Над чем работать.
[1] В заметке о библиотеке «Пирамида» перепишите фрагмент, который открывается словами «Все началось с» и завершается словами «300 — таков тираж.», подставив «поэтический манифест» на место «литературный манифест».
[2] Кто выполнил новый перевод пифагорийских Золотых стихов, согласно заметке о библиотеке «Пирамида»?

Фрагмент текста.
##############################
Московский философско-литературный журнал "Логос" начал издание своей библиотеки "Пирамида". Небольшие, в мягкой обложке книжки всем своим видом отрицают претензию на философскую монументальность. В основании "Пирамиды" уже семь книг, среди которых и работы по истории философии, и совсем не академические тексты. Общий связный смысл серии пока не ясен, но все опубликованные работы безусловно интересны в своей отдельности, считает философ ЕЛЕНА ОЗНОБКИНА.
Все началось с книжки, получившей имя "Слепой Эдип" и посвященной, как указано, "проблеме поэтической речи в современной литературе". Авторы поэтических и прозаических текстов скрывают свои имена за знаками греческого алфавита, выступая как своего рода чистые фигуры "деструктивного вдохновения". Однако при ближайшем рассмотрении этот литературный манифест, где объявлено следование кровосмесительным путем Эдипа, оказывается романтической надеждой обрести новый, первозданный язык. Книга для посвященных. Их мыслится обрести до 300 — таков тираж.
Далее в серии представлен новый перевод пифагорийских Золотых стихов и комментария к ним неоплатоника Гиерокла. Перевод выполнен Ириной Петер и отличается от имеющихся своей ориентацией на современный язык. И действительно, происходит некая метаморфоза восприятия. Мы приучены получать античный текст в патине архаического языка, здесь же отдано предпочтение не стилизации, но скорее ясности и пониманию.
Классическая работа Бертрана Рассела "Введение в математическую философию", вышедшая в начале века, издана, очевидно, согласно логике "восполнения". Она служит своеобразной заменой объемного труда Рассела--Уайтхеда "Принсипиа математика", на который даже специалисты имеют привычку ссылаться, чаще всего не видев его в глаза. Книга современного норвежского профессора философии Хейде является довольно строгим академическим введением в гегелевскую философию права. Вместе с тем профессор уверен, что Гегель может сегодня быть не только персонажем истории философии, но и своего рода "заочным участником" современных правовых дискуссий. В свою очередь в режиме "живого" и актуального присутствия известная исследовательница средневековой культуры Светлана Неретина пытается представить фигуру Абеляра ("Концептуализм Абеляра. Слово и текст в средневековой культуре"). Специальный, впрочем уже скорее архивный, интерес представляют опубликованные главы из работ Шпета "История как проблема логики", посвященные Вильгельму Дильтею. Под одной обложкой с этим текстом появились также посвященные Дильтею кассельские 1926 года доклады Мартина Хайдеггера (перевод А. Михайлова). Замечательна не только история появления докладов (об их существовании до восьмидесятых годов ничего не знали даже издатели хайдеггеровского полного собрания сочинений), но и то, что их русский перевод вышел через два года после первой публикации в Германии — редкая для философских событий синхронность.
##############################
[Собранные записи данных]
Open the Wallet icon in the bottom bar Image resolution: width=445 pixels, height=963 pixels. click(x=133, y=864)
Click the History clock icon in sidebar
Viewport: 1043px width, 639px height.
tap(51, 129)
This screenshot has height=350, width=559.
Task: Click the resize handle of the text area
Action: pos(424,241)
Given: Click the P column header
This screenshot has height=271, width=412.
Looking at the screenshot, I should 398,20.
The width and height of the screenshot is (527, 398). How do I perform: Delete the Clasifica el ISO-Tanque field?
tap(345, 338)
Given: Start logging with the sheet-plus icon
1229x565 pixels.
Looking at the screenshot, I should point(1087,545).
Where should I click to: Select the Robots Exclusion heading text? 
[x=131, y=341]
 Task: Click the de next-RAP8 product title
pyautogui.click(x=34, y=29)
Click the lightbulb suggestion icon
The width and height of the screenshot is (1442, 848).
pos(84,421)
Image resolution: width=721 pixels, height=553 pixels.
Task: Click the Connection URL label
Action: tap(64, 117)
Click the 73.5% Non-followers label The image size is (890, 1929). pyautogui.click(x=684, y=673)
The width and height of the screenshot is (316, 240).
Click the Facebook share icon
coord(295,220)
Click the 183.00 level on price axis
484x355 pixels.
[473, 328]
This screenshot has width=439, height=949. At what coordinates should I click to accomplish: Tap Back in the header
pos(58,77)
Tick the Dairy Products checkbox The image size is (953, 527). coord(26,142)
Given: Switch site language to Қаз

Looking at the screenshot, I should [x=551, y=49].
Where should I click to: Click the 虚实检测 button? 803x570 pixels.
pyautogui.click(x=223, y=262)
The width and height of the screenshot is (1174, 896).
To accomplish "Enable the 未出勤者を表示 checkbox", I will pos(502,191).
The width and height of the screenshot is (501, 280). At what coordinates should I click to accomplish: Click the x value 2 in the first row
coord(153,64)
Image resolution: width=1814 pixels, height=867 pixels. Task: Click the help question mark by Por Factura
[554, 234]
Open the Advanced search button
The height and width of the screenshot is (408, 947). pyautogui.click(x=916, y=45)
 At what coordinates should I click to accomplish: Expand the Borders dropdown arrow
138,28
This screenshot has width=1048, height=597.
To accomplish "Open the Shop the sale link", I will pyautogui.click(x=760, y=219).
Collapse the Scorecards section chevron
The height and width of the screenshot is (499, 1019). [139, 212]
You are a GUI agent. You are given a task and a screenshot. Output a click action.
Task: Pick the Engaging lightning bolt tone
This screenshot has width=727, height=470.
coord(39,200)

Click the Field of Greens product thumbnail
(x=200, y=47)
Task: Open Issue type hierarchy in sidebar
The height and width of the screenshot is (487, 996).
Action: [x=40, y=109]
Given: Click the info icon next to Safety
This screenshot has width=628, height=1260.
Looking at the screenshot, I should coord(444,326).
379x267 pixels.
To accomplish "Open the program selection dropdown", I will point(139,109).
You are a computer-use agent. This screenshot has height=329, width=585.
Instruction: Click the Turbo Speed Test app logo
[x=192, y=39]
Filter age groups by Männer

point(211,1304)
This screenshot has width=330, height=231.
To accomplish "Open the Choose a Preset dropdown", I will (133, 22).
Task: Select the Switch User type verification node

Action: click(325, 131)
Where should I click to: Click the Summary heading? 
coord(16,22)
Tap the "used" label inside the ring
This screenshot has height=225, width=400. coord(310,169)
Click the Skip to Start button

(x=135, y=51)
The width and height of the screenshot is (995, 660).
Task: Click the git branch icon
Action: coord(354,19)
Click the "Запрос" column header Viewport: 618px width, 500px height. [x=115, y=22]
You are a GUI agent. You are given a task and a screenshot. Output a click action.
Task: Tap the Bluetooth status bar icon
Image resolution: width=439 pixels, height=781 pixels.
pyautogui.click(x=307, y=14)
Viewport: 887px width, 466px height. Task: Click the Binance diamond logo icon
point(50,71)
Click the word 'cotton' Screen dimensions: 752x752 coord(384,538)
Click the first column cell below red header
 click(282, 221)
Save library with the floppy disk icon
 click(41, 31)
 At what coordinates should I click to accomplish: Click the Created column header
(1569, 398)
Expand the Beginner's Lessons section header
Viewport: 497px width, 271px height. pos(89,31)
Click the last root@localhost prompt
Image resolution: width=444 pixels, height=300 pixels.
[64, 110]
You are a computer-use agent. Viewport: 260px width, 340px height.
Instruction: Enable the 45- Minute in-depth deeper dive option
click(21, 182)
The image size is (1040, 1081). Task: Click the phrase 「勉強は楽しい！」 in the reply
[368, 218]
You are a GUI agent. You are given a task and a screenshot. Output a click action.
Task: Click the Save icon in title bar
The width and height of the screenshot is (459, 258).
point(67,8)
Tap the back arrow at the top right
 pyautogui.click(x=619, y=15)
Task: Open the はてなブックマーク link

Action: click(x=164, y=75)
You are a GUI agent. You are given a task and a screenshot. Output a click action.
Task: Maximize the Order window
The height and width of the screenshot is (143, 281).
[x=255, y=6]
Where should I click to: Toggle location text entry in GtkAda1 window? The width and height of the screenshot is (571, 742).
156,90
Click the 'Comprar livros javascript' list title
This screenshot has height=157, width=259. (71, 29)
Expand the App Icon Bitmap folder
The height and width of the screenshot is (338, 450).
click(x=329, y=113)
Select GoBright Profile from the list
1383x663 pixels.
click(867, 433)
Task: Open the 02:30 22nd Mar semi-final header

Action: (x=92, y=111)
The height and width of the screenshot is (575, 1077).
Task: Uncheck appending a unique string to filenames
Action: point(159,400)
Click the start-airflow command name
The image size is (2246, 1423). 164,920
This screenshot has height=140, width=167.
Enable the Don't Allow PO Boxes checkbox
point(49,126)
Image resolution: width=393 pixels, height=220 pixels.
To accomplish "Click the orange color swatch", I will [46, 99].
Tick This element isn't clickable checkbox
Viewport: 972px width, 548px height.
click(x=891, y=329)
##############################
Готовые решения.
[1]
Все началось с книжки, получившей имя "Слепой Эдип" и посвященной, как указано, "проблеме поэтической речи в современной литературе". Авторы поэтических и прозаических текстов скрывают свои имена за знаками греческого алфавита, выступая как своего рода чистые фигуры "деструктивного вдохновения". Однако при ближайшем рассмотрении этот поэтический манифест, где объявлено следование кровосмесительным путем Эдипа, оказывается романтической надеждой обрести новый, первозданный язык. Книга для посвященных. Их мыслится обрести до 300 — таков тираж.

[2] Ирина Петер.